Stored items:
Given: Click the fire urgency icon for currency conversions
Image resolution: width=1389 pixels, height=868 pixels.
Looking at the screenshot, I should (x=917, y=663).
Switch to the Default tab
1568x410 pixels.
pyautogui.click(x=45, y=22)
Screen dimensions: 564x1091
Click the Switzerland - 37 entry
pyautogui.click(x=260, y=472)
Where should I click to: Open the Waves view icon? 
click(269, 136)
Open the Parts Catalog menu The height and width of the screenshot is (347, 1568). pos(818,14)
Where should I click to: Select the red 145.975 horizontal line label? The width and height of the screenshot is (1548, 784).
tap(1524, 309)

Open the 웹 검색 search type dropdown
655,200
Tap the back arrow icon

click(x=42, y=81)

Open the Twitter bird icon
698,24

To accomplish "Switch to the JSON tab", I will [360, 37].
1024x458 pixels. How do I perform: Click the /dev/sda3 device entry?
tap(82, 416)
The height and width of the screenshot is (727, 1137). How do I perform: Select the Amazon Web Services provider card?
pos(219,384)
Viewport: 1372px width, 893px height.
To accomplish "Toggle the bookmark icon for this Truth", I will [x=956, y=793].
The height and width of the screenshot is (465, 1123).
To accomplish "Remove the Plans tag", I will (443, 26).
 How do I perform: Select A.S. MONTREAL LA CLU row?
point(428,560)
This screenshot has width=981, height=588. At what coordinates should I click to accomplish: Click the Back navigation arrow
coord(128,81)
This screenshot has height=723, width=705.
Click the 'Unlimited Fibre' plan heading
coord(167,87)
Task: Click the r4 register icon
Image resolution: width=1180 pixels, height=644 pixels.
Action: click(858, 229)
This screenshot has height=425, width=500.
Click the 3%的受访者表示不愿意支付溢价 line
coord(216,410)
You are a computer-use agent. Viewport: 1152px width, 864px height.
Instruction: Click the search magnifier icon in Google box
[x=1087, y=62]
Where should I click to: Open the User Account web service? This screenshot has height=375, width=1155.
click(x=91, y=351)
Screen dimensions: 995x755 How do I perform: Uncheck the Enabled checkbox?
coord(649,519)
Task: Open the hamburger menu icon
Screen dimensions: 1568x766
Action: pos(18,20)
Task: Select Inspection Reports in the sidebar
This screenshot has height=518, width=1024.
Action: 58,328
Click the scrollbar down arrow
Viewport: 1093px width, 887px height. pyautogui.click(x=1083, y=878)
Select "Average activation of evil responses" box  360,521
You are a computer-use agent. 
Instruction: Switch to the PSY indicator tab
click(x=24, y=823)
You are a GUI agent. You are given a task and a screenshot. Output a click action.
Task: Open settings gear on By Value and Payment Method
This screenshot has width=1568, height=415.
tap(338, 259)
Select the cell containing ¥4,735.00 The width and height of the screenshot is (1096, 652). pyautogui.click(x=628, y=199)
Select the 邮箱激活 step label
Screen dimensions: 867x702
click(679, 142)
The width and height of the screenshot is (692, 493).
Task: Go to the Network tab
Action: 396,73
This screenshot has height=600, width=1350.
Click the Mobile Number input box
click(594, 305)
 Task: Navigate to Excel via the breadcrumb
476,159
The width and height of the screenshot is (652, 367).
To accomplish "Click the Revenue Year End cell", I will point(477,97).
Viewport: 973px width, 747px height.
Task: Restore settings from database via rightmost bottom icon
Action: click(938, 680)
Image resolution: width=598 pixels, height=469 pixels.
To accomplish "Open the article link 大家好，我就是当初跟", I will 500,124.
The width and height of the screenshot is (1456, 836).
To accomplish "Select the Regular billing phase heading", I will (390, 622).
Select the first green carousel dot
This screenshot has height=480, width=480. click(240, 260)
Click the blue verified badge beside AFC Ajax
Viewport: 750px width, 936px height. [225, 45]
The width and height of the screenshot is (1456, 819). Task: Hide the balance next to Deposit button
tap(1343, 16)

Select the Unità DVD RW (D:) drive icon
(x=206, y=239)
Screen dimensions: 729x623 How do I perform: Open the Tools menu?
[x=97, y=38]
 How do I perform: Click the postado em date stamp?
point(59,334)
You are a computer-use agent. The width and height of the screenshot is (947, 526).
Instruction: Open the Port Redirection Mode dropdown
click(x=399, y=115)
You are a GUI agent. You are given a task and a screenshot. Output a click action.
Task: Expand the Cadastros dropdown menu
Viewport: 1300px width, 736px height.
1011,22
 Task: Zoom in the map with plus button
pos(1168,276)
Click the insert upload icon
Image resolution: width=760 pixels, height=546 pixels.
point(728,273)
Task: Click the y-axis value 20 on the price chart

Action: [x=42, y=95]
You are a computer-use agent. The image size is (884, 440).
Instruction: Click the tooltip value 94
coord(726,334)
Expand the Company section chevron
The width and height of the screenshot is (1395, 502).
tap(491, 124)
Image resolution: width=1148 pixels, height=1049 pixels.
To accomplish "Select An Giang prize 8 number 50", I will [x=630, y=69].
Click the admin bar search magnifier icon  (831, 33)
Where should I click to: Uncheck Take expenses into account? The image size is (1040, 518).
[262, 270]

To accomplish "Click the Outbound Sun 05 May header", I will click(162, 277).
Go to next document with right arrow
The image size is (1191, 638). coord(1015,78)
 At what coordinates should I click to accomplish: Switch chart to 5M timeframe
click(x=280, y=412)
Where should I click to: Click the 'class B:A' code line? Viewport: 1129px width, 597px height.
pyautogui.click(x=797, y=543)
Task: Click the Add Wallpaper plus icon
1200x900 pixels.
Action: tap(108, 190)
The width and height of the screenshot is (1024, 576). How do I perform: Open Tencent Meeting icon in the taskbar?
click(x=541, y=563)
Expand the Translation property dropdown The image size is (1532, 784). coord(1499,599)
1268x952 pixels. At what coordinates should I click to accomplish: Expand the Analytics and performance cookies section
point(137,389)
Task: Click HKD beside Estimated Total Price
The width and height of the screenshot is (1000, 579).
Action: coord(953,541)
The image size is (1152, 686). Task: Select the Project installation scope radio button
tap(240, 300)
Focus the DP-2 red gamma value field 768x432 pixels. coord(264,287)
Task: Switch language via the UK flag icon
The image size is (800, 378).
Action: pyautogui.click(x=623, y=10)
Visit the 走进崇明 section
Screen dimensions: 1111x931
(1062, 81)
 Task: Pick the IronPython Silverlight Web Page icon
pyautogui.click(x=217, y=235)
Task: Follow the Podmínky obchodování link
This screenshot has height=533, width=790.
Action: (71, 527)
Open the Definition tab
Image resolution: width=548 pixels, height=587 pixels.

# Exercise
Retype exactly, please, each line from the line that contains "The width and height of the screenshot is (1024, 576)." through the last line of the entries above, with nothing added.

# Answer to the exercise
The width and height of the screenshot is (1024, 576). How do I perform: Open Tencent Meeting icon in the taskbar?
click(x=541, y=563)
Expand the Translation property dropdown The image size is (1532, 784). coord(1499,599)
1268x952 pixels. At what coordinates should I click to accomplish: Expand the Analytics and performance cookies section
point(137,389)
Task: Click HKD beside Estimated Total Price
The width and height of the screenshot is (1000, 579).
Action: coord(953,541)
The image size is (1152, 686). Task: Select the Project installation scope radio button
tap(240, 300)
Focus the DP-2 red gamma value field 768x432 pixels. coord(264,287)
Task: Switch language via the UK flag icon
The image size is (800, 378).
Action: pyautogui.click(x=623, y=10)
Visit the 走进崇明 section
Screen dimensions: 1111x931
(1062, 81)
 Task: Pick the IronPython Silverlight Web Page icon
pyautogui.click(x=217, y=235)
Task: Follow the Podmínky obchodování link
This screenshot has height=533, width=790.
Action: (71, 527)
Open the Definition tab
Image resolution: width=548 pixels, height=587 pixels.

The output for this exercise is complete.